┏━━

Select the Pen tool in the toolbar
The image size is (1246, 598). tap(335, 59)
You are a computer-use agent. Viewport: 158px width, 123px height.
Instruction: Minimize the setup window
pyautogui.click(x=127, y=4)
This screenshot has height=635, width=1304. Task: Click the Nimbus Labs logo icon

┗━━
┏━━

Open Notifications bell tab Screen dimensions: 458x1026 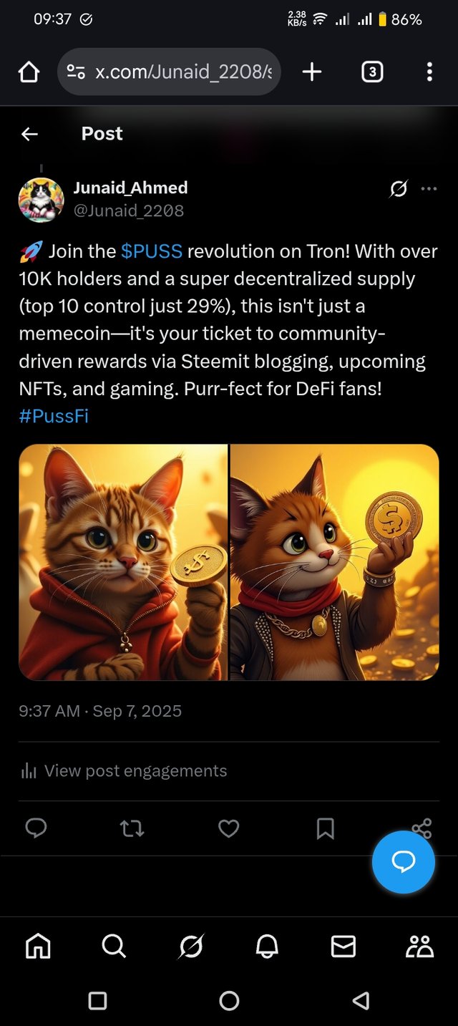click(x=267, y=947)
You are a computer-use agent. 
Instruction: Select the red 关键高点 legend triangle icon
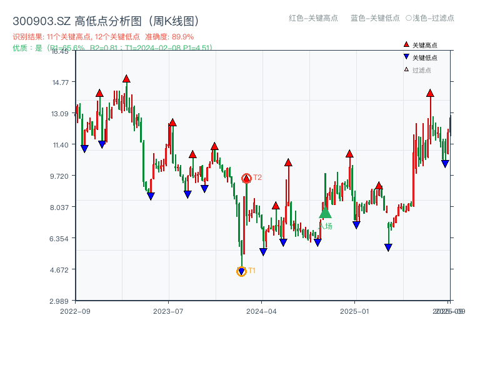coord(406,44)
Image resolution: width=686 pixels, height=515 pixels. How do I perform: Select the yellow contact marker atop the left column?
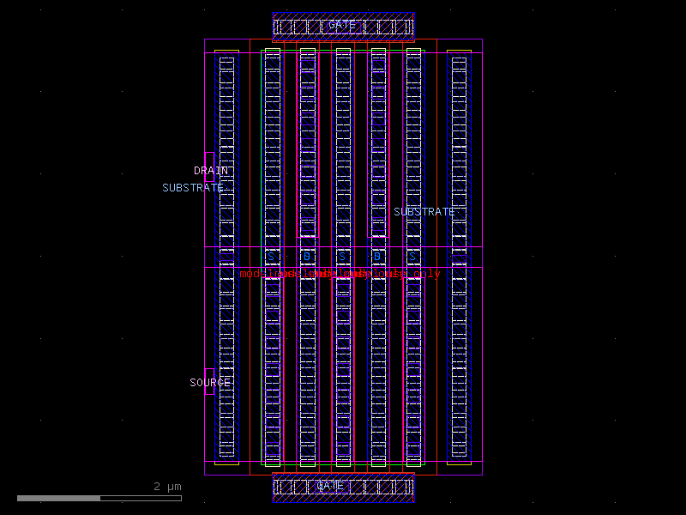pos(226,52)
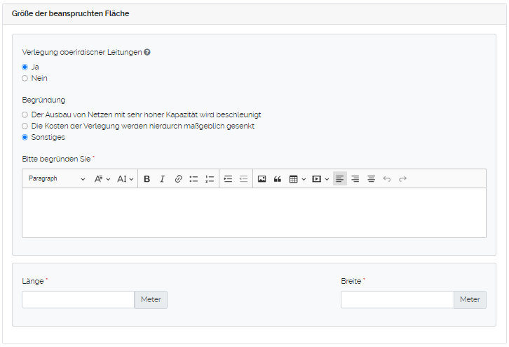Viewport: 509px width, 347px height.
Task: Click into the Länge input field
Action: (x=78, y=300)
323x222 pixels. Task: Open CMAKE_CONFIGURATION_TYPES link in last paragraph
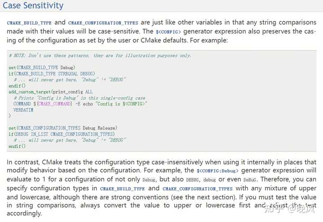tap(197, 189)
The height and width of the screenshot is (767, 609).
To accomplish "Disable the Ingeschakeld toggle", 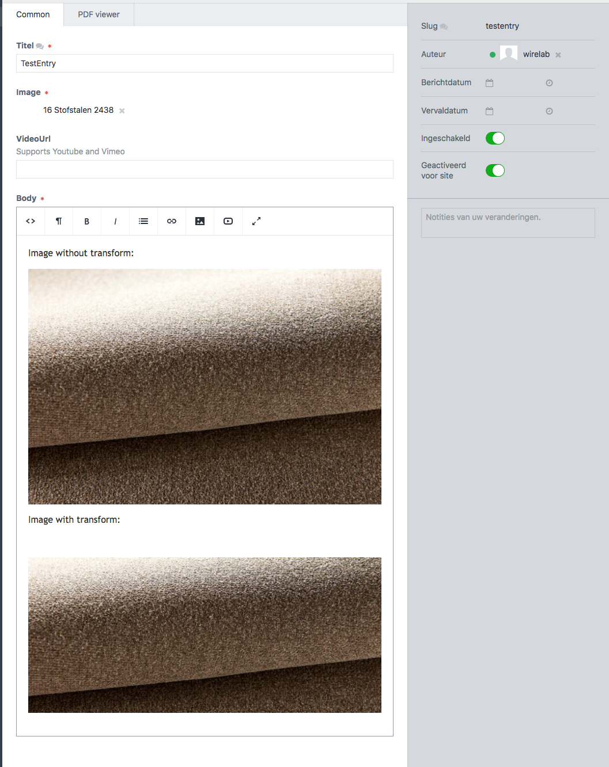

┗━━

* **TASK PROMPT**:
From the records above, print only the lines between the one holding "Instruction: Minimize the setup window" and the one holding "This screenshot has", inclusive, exactly as they stand.

* **ANSWER TO THIS PROBLEM**:
Instruction: Minimize the setup window
pyautogui.click(x=127, y=4)
This screenshot has height=635, width=1304. Task: Click the Nimbus Labs logo icon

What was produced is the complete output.